Exercise requirements
What you return should be the line containing "Task: Add premium currency with plus icon" and each line after it to the end of the records, copied exactly.

(Beginning of Extracted information)

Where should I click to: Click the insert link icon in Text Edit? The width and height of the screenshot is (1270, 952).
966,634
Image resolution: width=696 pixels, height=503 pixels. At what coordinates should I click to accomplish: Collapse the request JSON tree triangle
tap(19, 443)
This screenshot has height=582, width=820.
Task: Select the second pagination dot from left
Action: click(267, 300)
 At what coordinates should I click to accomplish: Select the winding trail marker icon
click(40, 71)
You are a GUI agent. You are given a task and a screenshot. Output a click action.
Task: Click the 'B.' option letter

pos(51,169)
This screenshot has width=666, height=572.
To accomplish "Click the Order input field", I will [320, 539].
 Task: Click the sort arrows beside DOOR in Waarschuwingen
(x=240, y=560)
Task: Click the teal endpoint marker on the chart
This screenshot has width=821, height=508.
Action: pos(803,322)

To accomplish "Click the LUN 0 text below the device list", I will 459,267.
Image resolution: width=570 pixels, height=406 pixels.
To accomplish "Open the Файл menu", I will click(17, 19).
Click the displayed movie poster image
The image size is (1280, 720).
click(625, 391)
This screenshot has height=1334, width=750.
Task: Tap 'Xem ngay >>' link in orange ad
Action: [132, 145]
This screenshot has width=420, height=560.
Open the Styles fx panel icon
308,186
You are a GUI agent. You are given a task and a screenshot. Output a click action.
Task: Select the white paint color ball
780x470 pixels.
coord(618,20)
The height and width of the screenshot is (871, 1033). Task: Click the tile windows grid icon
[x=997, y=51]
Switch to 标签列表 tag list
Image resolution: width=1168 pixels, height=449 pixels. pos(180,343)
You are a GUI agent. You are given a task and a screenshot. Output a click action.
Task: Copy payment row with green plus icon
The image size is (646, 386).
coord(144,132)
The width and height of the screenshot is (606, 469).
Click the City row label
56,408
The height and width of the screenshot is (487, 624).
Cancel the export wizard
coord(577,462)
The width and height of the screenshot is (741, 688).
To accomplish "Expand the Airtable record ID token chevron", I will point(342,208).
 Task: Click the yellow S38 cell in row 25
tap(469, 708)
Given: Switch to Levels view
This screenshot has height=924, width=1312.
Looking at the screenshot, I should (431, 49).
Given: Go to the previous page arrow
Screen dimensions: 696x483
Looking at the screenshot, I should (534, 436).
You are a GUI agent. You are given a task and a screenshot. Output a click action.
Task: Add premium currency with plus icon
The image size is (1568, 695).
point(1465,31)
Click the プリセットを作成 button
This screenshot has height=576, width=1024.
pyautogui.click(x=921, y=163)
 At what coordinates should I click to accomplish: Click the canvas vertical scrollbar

(End of Extracted information)

Response
Task: Add premium currency with plus icon
The image size is (1568, 695).
point(1465,31)
Click the プリセットを作成 button
This screenshot has height=576, width=1024.
pyautogui.click(x=921, y=163)
 At what coordinates should I click to accomplish: Click the canvas vertical scrollbar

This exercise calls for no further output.